Traditional stablecoin banks, such as Erebor, may find themselves adopting DeFi's most vulnerable security issues, according to a Web3 safety company's analysis.
In the ever-evolving world of finance, banks are grappling with the complexities of adapting to cryptocurrency security and authentication, particularly in treasury management. This challenge is evident in the case of SVB, a bank that served crypto clients, which collapsed in 2023 due to its reliance on U.S. Treasury yields [2].
One potential solution to this dilemma lies in the integration of banks with Decentralized Finance (DeFi), as demonstrated by the launch of Erebor, a stablecoin-powered bank [4]. However, this integration comes with significant security challenges, primarily due to the inherent vulnerabilities of DeFi systems.
According to Mitchell Amador, CEO of Immunefi, a blockchain security firm, the integration between banks and DeFi protocols carries several structural trade-offs. One of the key issues is the exposure to smart contract risks, as DeFi protocols rely on smart contracts that may have bugs or vulnerabilities, potentially compromising the bank’s assets or operations [1].
Moreover, banks become reliant on the security standards and continued function of external DeFi protocols, creating structural trade-offs between gaining new functionality and increased exposure to risk [1]. Traditional banks, accustomed to closed, regulated environments, may lack the expertise required for crypto-specific authentication and security management, increasing operational risk [1].
Erebor, as an example, faces challenges in ensuring compliance while managing DeFi risks, as any security lapse in the underlying stablecoin infrastructure can have regulatory repercussions and impact customer trust [2][4]. Furthermore, Erebor’s API-first digital banking model increases the attack surface, requiring advanced security measures such as AI-driven fraud detection, biometrics, and quantum-resistant encryption [2].

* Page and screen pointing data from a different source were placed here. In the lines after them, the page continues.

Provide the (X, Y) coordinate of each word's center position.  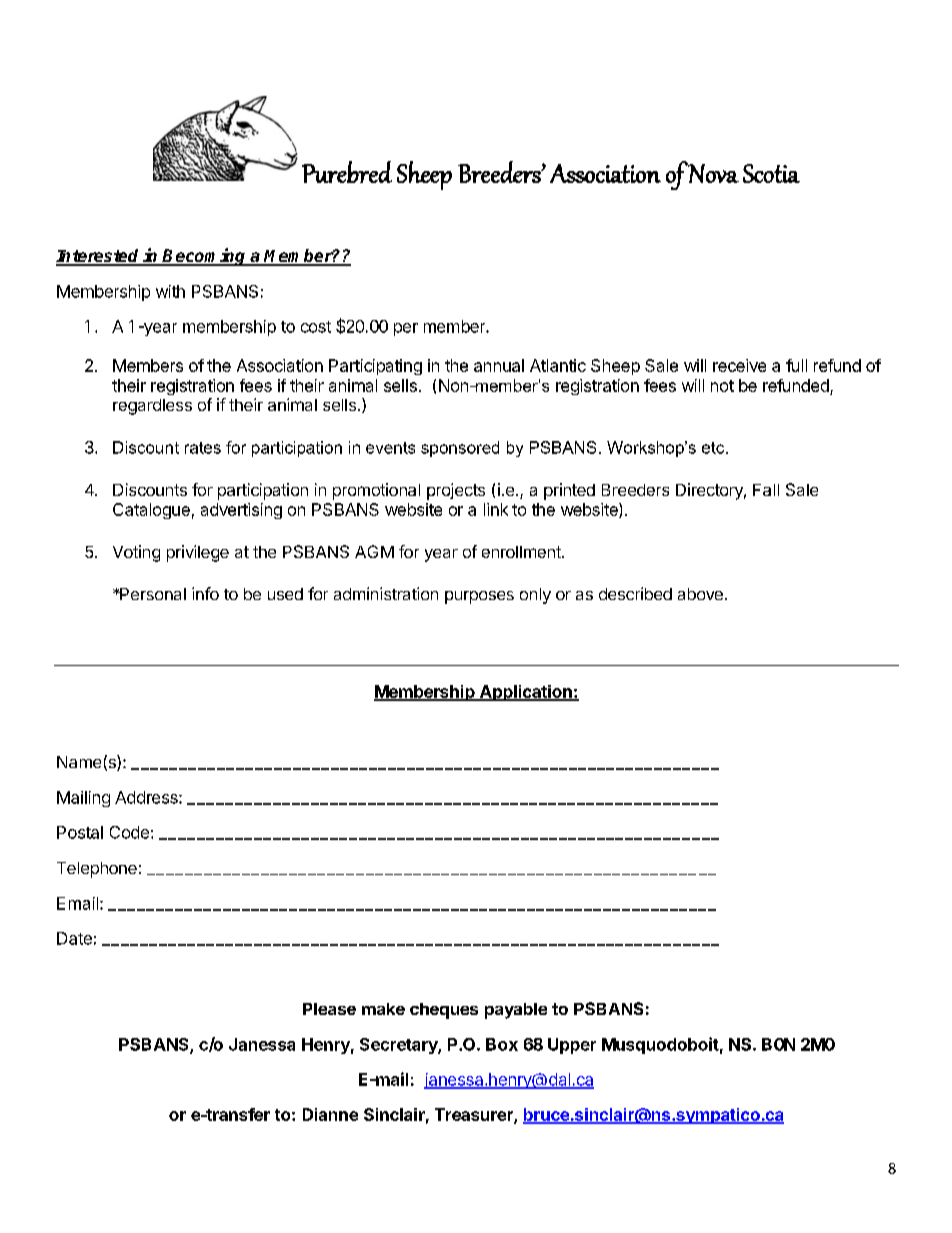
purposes (479, 597)
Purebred (347, 172)
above (700, 594)
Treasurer (475, 1116)
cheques (444, 1011)
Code (129, 832)
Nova (713, 173)
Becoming (205, 257)
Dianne (330, 1114)
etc (714, 448)
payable (516, 1011)
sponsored (460, 449)
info (205, 593)
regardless (152, 407)
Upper (572, 1046)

Despite these challenges, Mitchell Amador predicts that the use of stablecoins in fintech and banking will likely be the future. This prediction is supported by the increasing integration of stablecoins with traditional finance. In fact, most exchanges function similarly to stablecoin-based banks today [5].
The integration between banks and DeFi could potentially be the future of fintech and banking more broadly. However, for this transition to be successful, banks must develop specialized security expertise, robust smart contract auditing, and compliance frameworks to mitigate these risks effectively [1][2][3][4].

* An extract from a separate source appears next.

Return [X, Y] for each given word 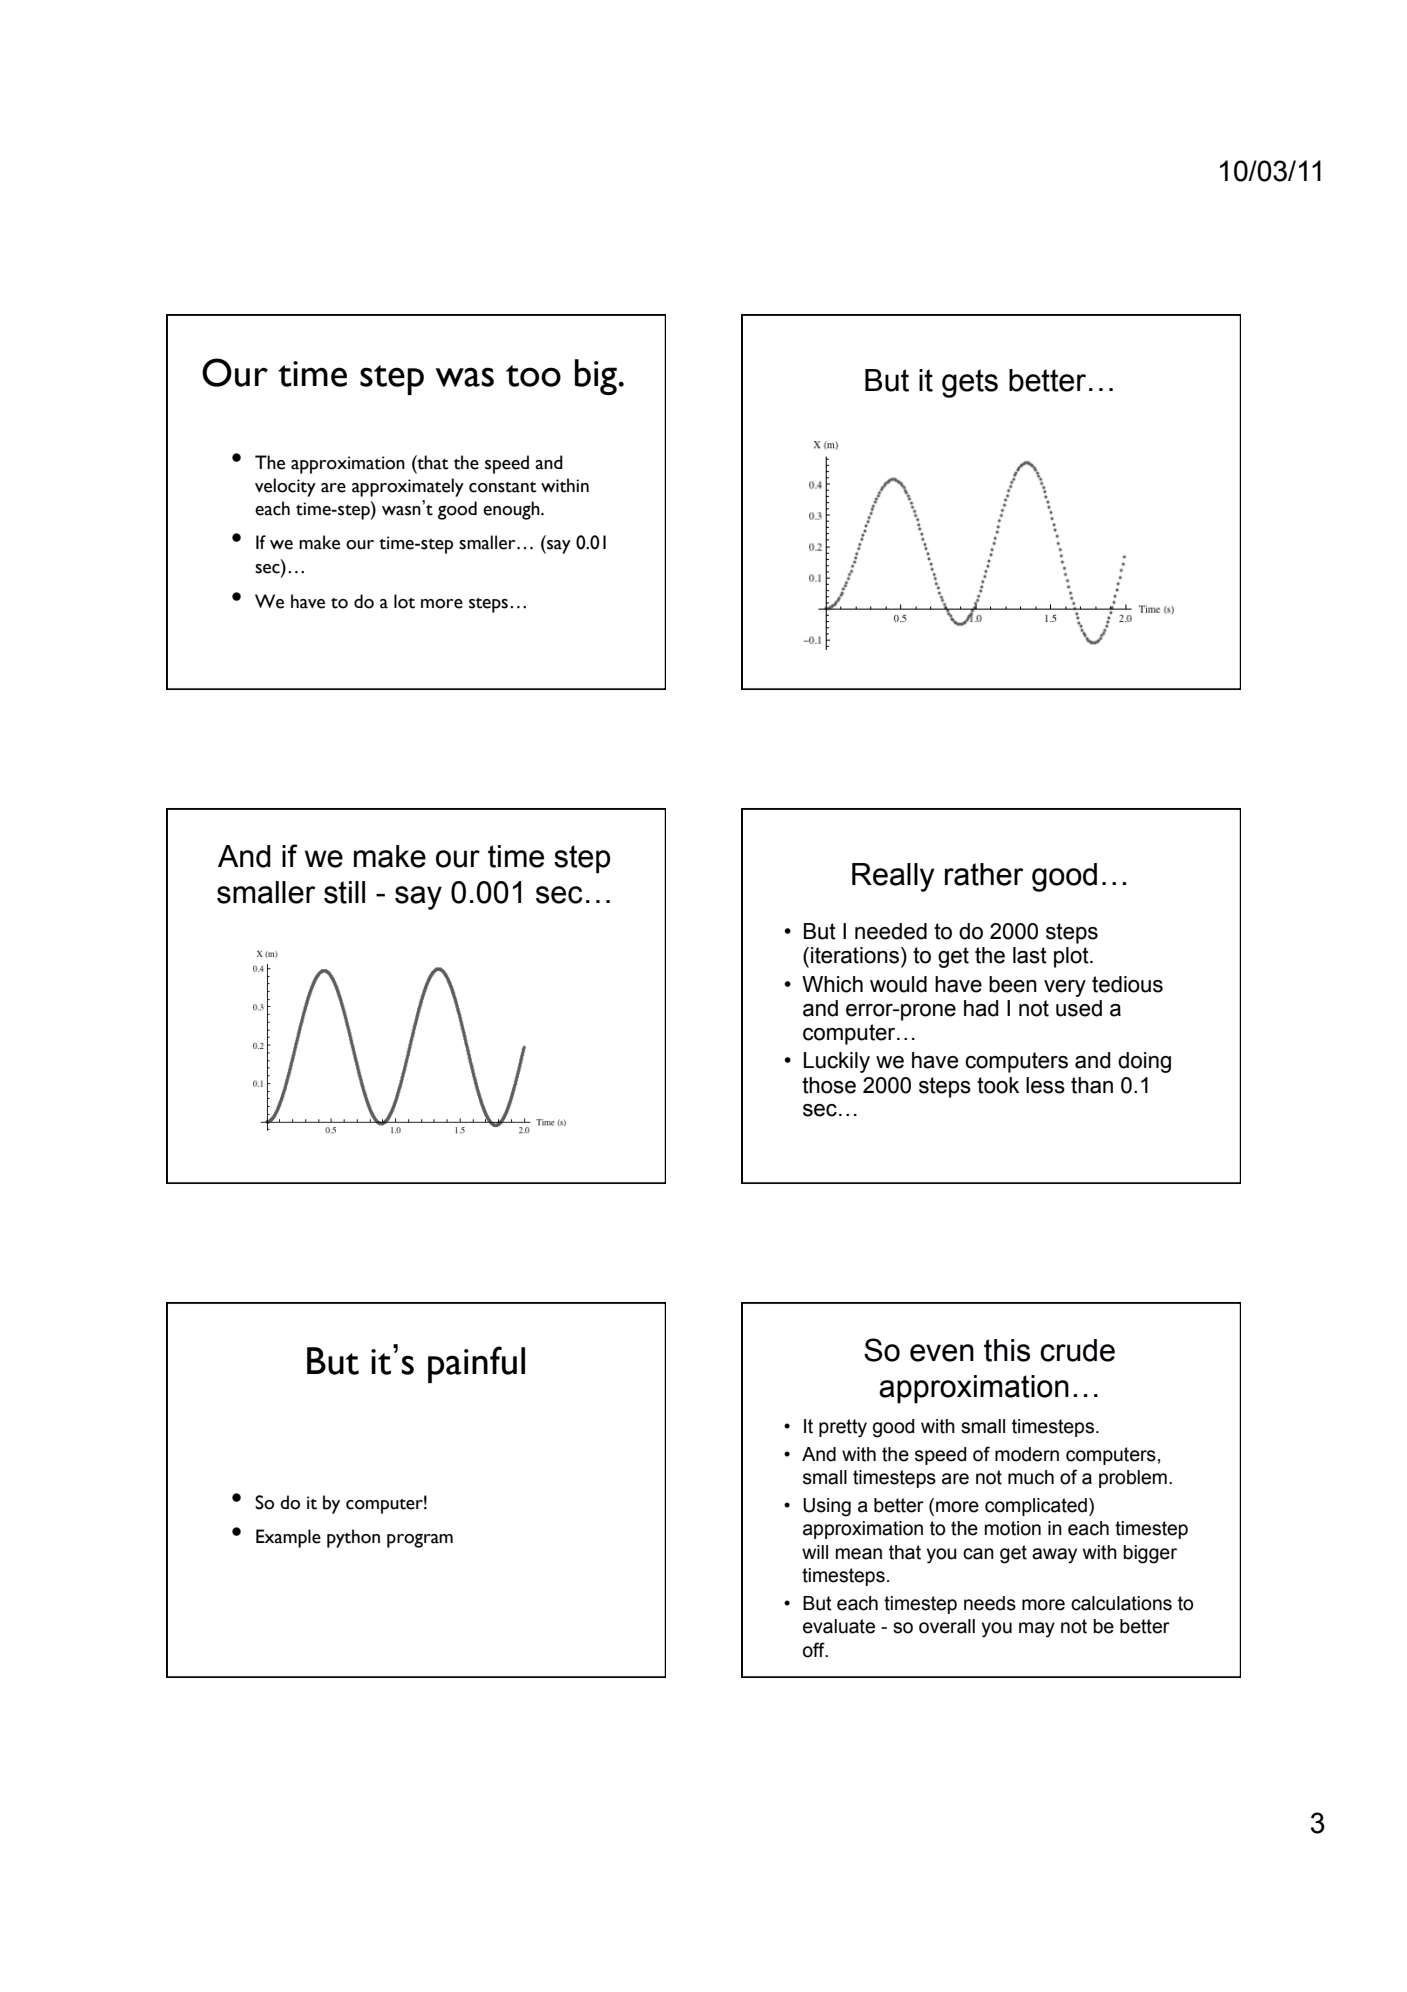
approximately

References: [1] Amador, M. (2023). Bridging the Gap: Banks and DeFi Integration. Immunefi Blog. [2] Erebor Bank (2024). Security and Compliance Challenges in Stablecoin Banking. Erebor Bank Whitepaper. [3] DeFi Pulse (2025). H1 Report: $2.4B Lost in Crypto Hacks. DeFi Pulse. [4] Amador, M. (2025). The Future of Banking: Stablecoins and DeFi Integration. Immunefi Keynote Speech. [5] CoinMarketCap (2026). The Rise of Stablecoins in Traditional Finance. CoinMarketCap Report.

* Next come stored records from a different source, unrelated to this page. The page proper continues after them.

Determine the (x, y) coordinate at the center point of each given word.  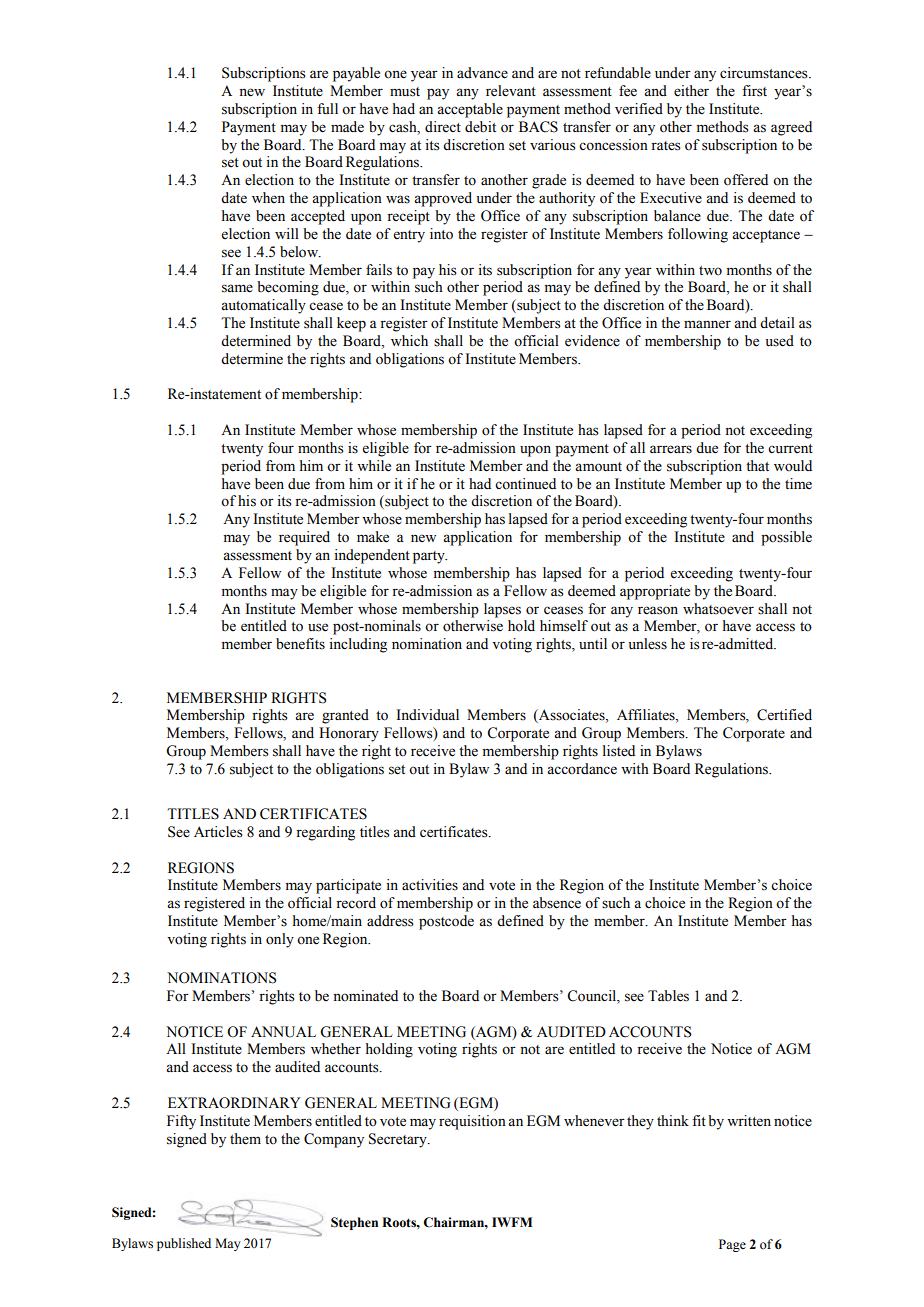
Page (732, 1245)
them (245, 1139)
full (327, 108)
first (754, 91)
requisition (472, 1122)
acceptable (470, 110)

- Banks, such as Erebor, are integrating Decentralized Finance (DeFi) and stablecoins into their systems, but they face significant security challenges due to potential smart contract risks and increased operational risk from lacking crypto-specific authentication and security management.
- The integration between banks and DeFi protocols, like Erebor, requires banks to develop specialized security expertise and robust smart contract auditing to ensure the security of bank assets and operations.
- Stablecoins, already prevalent in exchanges operating like stablecoin-based banks, are predicted to be instrumental in the future of fintech and banking due to their integration with traditional finance.
- For banks to successfully transition into DeFi, they must also address compliance concerns, as any security lapse in the underlying stablecoin infrastructure can have regulatory repercussions and impact customer trust.
- Advanced security measures like AI-driven fraud detection, biometrics, and quantum-resistant encryption are essential for banks to protect their increased attack surface when integrating with DeFi protocols.